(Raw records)
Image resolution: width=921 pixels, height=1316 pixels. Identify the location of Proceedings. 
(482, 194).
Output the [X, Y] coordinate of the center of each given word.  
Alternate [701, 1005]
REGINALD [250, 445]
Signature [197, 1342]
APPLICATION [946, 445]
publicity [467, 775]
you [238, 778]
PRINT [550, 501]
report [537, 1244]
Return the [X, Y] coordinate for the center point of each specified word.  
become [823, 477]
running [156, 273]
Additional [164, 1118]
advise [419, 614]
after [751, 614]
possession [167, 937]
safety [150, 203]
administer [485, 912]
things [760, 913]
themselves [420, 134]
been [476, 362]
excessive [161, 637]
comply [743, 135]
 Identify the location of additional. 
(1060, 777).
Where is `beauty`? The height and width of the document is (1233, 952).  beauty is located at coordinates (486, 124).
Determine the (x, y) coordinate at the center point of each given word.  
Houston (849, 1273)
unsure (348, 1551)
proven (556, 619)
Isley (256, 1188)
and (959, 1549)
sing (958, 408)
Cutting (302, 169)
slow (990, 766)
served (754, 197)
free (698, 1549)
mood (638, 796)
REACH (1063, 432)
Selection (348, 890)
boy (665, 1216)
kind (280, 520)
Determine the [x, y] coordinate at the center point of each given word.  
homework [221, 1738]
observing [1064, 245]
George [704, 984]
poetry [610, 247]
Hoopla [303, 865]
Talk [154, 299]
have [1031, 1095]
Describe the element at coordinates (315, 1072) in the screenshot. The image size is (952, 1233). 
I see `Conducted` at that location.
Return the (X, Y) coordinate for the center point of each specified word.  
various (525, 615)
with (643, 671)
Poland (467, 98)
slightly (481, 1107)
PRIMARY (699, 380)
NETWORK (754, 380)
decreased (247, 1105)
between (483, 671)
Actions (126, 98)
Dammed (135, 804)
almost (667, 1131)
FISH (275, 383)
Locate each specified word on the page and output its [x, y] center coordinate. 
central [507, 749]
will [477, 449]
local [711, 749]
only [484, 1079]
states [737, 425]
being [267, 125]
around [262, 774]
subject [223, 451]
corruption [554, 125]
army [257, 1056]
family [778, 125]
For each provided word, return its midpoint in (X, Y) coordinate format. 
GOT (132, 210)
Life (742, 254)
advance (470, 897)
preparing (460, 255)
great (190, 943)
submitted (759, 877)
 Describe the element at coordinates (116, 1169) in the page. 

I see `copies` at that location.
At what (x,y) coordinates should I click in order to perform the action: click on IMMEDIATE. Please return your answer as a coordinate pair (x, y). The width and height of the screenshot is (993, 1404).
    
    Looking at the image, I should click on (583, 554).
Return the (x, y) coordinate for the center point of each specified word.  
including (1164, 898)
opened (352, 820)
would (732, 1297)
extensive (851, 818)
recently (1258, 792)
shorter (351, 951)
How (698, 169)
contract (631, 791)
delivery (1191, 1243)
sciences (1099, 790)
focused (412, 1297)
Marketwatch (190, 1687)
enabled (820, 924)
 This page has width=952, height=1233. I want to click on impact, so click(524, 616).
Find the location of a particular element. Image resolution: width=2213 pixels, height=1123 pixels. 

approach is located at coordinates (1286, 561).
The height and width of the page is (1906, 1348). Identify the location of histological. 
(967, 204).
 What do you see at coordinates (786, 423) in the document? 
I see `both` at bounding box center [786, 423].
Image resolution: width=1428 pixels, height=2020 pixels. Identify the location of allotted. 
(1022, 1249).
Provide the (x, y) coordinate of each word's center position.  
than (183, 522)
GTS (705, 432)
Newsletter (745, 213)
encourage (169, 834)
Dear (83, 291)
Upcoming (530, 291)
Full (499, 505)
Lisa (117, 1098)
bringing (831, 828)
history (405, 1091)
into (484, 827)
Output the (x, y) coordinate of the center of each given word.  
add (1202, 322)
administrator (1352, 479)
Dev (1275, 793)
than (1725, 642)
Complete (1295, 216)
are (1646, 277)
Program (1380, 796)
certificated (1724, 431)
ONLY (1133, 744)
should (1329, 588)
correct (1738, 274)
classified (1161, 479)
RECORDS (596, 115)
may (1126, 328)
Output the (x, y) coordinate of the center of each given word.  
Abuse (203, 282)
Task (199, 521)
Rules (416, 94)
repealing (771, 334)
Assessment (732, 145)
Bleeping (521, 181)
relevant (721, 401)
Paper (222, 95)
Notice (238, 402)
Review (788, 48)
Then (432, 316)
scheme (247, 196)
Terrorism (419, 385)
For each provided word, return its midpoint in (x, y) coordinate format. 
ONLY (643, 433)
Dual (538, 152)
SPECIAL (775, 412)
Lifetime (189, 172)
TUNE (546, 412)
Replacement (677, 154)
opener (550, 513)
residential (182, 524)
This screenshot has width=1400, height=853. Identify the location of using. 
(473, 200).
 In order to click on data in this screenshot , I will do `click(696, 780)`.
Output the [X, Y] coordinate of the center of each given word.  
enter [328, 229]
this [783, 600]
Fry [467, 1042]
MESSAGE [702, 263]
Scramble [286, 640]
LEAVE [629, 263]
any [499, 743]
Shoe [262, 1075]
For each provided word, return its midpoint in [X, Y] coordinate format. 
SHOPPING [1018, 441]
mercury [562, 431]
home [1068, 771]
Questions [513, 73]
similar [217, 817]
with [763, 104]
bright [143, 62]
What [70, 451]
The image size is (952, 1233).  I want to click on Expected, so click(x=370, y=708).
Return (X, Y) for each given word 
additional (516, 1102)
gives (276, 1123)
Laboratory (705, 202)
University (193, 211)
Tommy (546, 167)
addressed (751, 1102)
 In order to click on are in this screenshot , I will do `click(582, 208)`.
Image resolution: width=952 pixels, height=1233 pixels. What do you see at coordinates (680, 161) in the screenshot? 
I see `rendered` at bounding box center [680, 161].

**GOAL:** Update the data above by replacing every occurrence of "center point" with "midpoint", and leave everything else unchanged.

**EXERCISE OUTPUT:**
Image resolution: width=921 pixels, height=1316 pixels. Identify the location of Proceedings. 
(482, 194).
Output the [X, Y] coordinate of the center of each given word.  
Alternate [701, 1005]
REGINALD [250, 445]
Signature [197, 1342]
APPLICATION [946, 445]
publicity [467, 775]
you [238, 778]
PRINT [550, 501]
report [537, 1244]
Return the [X, Y] coordinate for the midpoint of each specified word.  
become [823, 477]
running [156, 273]
Additional [164, 1118]
advise [419, 614]
after [751, 614]
possession [167, 937]
safety [150, 203]
administer [485, 912]
things [760, 913]
themselves [420, 134]
been [476, 362]
excessive [161, 637]
comply [743, 135]
 Identify the location of additional. 
(1060, 777).
Where is `beauty`? The height and width of the document is (1233, 952).  beauty is located at coordinates (486, 124).
Determine the (x, y) coordinate at the midpoint of each given word.  
Houston (849, 1273)
unsure (348, 1551)
proven (556, 619)
Isley (256, 1188)
and (959, 1549)
sing (958, 408)
Cutting (302, 169)
slow (990, 766)
served (754, 197)
free (698, 1549)
mood (638, 796)
REACH (1063, 432)
Selection (348, 890)
boy (665, 1216)
kind (280, 520)
Determine the [x, y] coordinate at the midpoint of each given word.  
homework [221, 1738]
observing [1064, 245]
George [704, 984]
poetry [610, 247]
Hoopla [303, 865]
Talk [154, 299]
have [1031, 1095]
Describe the element at coordinates (315, 1072) in the screenshot. The image size is (952, 1233). 
I see `Conducted` at that location.
Return the (X, Y) coordinate for the midpoint of each specified word.  
various (525, 615)
with (643, 671)
Poland (467, 98)
slightly (481, 1107)
PRIMARY (699, 380)
NETWORK (754, 380)
decreased (247, 1105)
between (483, 671)
Actions (126, 98)
Dammed (135, 804)
almost (667, 1131)
FISH (275, 383)
Locate each specified word on the page and output its [x, y] center coordinate. 
central [507, 749]
will [477, 449]
local [711, 749]
only [484, 1079]
states [737, 425]
being [267, 125]
around [262, 774]
subject [223, 451]
corruption [554, 125]
army [257, 1056]
family [778, 125]
For each provided word, return its midpoint in (X, Y) coordinate format. 
GOT (132, 210)
Life (742, 254)
advance (470, 897)
preparing (460, 255)
great (190, 943)
submitted (759, 877)
 Describe the element at coordinates (116, 1169) in the page. 

I see `copies` at that location.
At what (x,y) coordinates should I click in order to perform the action: click on IMMEDIATE. Please return your answer as a coordinate pair (x, y). The width and height of the screenshot is (993, 1404).
    
    Looking at the image, I should click on (583, 554).
Return the (x, y) coordinate for the midpoint of each specified word.  
including (1164, 898)
opened (352, 820)
would (732, 1297)
extensive (851, 818)
recently (1258, 792)
shorter (351, 951)
How (698, 169)
contract (631, 791)
delivery (1191, 1243)
sciences (1099, 790)
focused (412, 1297)
Marketwatch (190, 1687)
enabled (820, 924)
 This page has width=952, height=1233. I want to click on impact, so click(524, 616).
Find the location of a particular element. Image resolution: width=2213 pixels, height=1123 pixels. 

approach is located at coordinates (1286, 561).
The height and width of the page is (1906, 1348). Identify the location of histological. 
(967, 204).
 What do you see at coordinates (786, 423) in the document? 
I see `both` at bounding box center [786, 423].
Image resolution: width=1428 pixels, height=2020 pixels. Identify the location of allotted. 
(1022, 1249).
Provide the (x, y) coordinate of each word's center position.  
than (183, 522)
GTS (705, 432)
Newsletter (745, 213)
encourage (169, 834)
Dear (83, 291)
Upcoming (530, 291)
Full (499, 505)
Lisa (117, 1098)
bringing (831, 828)
history (405, 1091)
into (484, 827)
Output the (x, y) coordinate of the center of each given word.  
add (1202, 322)
administrator (1352, 479)
Dev (1275, 793)
than (1725, 642)
Complete (1295, 216)
are (1646, 277)
Program (1380, 796)
certificated (1724, 431)
ONLY (1133, 744)
should (1329, 588)
correct (1738, 274)
classified (1161, 479)
RECORDS (596, 115)
may (1126, 328)
Output the (x, y) coordinate of the center of each given word.  
Abuse (203, 282)
Task (199, 521)
Rules (416, 94)
repealing (771, 334)
Assessment (732, 145)
Bleeping (521, 181)
relevant (721, 401)
Paper (222, 95)
Notice (238, 402)
Review (788, 48)
Then (432, 316)
scheme (247, 196)
Terrorism (419, 385)
For each provided word, return its midpoint in (x, y) coordinate format. 
ONLY (643, 433)
Dual (538, 152)
SPECIAL (775, 412)
Lifetime (189, 172)
TUNE (546, 412)
Replacement (677, 154)
opener (550, 513)
residential (182, 524)
This screenshot has width=1400, height=853. Identify the location of using. 
(473, 200).
 In order to click on data in this screenshot , I will do `click(696, 780)`.
Output the [X, Y] coordinate of the center of each given word.  
enter [328, 229]
this [783, 600]
Fry [467, 1042]
MESSAGE [702, 263]
Scramble [286, 640]
LEAVE [629, 263]
any [499, 743]
Shoe [262, 1075]
For each provided word, return its midpoint in [X, Y] coordinate format. 
SHOPPING [1018, 441]
mercury [562, 431]
home [1068, 771]
Questions [513, 73]
similar [217, 817]
with [763, 104]
bright [143, 62]
What [70, 451]
The image size is (952, 1233).  I want to click on Expected, so click(x=370, y=708).
Return (X, Y) for each given word 
additional (516, 1102)
gives (276, 1123)
Laboratory (705, 202)
University (193, 211)
Tommy (546, 167)
addressed (751, 1102)
 In order to click on are in this screenshot , I will do `click(582, 208)`.
Image resolution: width=952 pixels, height=1233 pixels. What do you see at coordinates (680, 161) in the screenshot? 
I see `rendered` at bounding box center [680, 161].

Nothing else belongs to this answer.